BEGIN
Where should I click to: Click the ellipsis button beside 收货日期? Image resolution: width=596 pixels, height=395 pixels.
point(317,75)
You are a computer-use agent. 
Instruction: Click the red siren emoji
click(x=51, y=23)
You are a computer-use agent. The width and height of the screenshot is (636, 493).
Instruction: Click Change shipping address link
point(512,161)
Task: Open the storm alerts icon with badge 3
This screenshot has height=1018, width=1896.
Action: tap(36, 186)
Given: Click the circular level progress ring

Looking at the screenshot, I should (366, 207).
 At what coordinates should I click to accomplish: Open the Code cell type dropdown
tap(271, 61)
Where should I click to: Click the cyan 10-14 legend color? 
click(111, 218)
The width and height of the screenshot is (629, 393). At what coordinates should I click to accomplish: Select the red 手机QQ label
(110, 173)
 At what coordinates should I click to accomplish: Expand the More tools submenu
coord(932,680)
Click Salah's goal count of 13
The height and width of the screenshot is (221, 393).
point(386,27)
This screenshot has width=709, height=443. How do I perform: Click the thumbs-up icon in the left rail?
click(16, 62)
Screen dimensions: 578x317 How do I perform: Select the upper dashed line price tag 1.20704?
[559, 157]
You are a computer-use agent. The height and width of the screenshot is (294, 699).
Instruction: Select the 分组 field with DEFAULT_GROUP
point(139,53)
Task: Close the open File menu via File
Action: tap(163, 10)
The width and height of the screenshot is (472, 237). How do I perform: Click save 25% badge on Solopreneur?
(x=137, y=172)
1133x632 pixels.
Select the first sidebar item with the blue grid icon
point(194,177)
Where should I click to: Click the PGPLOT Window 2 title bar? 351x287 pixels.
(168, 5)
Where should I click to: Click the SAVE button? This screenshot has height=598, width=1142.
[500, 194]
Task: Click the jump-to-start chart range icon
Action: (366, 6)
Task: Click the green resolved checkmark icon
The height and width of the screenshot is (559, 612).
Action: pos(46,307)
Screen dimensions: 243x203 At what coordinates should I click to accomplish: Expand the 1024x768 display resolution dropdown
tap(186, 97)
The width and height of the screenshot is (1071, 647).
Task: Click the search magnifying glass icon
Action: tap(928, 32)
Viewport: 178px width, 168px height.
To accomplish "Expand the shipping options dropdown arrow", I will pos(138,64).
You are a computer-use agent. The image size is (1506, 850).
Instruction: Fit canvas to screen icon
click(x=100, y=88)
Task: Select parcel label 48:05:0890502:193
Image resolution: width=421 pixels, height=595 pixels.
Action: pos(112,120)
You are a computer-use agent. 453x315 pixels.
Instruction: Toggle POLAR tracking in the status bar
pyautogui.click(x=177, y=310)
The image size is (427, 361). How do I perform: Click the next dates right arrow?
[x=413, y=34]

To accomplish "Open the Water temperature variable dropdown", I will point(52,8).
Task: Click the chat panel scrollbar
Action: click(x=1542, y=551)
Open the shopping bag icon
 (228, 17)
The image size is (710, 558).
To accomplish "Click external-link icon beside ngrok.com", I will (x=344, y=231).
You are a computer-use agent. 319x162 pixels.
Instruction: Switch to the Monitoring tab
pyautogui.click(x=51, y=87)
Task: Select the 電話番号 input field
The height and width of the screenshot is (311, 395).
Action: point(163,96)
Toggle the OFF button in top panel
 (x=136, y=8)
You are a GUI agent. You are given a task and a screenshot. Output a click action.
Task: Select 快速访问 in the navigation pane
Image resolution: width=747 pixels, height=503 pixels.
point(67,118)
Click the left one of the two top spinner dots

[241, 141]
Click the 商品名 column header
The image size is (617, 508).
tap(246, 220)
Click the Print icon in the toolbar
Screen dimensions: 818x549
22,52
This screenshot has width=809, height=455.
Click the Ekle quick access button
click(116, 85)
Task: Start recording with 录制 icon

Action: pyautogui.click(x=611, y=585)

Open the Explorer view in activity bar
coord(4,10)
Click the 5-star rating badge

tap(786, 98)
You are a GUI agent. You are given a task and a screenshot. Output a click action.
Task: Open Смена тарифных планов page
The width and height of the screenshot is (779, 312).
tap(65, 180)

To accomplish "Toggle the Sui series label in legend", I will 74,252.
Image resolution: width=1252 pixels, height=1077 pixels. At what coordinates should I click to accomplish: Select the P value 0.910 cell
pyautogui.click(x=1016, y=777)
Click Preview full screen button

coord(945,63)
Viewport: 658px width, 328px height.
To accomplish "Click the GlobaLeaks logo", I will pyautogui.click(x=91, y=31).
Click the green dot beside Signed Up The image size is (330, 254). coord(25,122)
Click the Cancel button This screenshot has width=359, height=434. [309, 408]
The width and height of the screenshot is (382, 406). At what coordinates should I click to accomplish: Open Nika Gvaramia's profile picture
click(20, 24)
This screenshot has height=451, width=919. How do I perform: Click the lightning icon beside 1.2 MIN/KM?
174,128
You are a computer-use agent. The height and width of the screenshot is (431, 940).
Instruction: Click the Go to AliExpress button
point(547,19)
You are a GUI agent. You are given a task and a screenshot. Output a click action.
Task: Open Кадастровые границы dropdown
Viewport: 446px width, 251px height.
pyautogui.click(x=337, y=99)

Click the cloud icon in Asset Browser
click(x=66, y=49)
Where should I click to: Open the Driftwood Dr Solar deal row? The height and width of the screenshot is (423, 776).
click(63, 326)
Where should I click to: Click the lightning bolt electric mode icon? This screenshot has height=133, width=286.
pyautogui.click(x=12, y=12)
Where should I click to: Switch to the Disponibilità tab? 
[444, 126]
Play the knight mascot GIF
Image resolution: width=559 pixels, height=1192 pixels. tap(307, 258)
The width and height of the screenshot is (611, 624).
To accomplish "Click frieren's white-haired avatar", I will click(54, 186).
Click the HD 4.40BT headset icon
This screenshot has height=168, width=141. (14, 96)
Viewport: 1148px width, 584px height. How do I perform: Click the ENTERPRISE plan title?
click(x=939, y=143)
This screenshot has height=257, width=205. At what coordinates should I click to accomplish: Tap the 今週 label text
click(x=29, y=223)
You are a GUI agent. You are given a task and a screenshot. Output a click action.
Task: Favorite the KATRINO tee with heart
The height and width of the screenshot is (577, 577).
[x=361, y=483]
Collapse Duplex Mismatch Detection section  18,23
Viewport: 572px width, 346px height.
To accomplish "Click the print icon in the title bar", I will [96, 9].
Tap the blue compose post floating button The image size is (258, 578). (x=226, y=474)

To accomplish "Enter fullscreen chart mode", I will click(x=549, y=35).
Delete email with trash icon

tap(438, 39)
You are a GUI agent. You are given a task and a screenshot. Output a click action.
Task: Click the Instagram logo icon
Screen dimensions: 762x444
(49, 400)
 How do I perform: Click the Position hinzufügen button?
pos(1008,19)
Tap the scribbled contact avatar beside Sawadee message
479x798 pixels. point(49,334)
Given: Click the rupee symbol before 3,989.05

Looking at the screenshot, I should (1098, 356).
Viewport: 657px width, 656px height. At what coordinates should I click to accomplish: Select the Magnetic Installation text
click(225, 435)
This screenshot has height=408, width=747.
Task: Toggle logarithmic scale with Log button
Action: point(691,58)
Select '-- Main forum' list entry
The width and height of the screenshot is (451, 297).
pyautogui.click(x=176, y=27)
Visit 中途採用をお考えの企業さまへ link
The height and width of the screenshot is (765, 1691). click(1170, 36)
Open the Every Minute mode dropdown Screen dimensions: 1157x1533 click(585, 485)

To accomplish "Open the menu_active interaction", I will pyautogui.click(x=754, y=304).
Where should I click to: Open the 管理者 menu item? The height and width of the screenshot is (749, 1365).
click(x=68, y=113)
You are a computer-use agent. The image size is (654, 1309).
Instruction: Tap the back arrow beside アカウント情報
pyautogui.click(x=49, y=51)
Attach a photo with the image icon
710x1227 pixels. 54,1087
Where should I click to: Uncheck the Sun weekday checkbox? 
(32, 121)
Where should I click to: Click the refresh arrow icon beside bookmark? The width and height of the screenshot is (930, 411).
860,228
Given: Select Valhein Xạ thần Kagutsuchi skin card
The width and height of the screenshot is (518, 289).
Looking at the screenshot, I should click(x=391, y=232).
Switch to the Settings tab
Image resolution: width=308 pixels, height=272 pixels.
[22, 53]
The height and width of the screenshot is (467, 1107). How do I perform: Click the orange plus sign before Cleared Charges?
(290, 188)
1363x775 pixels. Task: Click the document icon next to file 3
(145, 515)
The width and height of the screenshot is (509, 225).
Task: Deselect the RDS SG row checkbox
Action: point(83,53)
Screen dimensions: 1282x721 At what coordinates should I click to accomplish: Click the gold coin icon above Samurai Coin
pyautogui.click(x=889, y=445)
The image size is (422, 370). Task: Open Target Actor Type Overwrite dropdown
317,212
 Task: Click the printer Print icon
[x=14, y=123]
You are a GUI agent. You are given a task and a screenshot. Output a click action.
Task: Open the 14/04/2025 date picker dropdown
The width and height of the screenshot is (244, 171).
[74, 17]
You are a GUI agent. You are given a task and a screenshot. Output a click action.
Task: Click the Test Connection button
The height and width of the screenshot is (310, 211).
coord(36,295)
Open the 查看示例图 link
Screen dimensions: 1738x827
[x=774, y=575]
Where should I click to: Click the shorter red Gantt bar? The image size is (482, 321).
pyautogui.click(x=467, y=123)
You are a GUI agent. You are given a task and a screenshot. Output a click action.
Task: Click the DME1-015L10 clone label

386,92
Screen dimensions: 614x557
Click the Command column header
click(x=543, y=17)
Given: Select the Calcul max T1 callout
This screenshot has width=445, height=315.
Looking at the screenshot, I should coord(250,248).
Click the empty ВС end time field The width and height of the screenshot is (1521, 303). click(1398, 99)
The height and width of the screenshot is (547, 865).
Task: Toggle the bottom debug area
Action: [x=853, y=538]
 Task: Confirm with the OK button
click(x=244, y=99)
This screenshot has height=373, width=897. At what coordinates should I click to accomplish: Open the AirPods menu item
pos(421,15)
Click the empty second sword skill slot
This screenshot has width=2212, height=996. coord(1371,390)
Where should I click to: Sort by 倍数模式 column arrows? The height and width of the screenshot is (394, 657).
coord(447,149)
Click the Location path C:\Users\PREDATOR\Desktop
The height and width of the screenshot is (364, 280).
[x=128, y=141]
END
** Problem description **
Please copy only these lines, exactly: the first line of the records through the line containing "You are a computer-use agent. The width", ends included.

** Exercise output **
Where should I click to: Click the ellipsis button beside 收货日期? Image resolution: width=596 pixels, height=395 pixels.
point(317,75)
You are a computer-use agent. 
Instruction: Click the red siren emoji
click(x=51, y=23)
You are a computer-use agent. The width and height of the screenshot is (636, 493).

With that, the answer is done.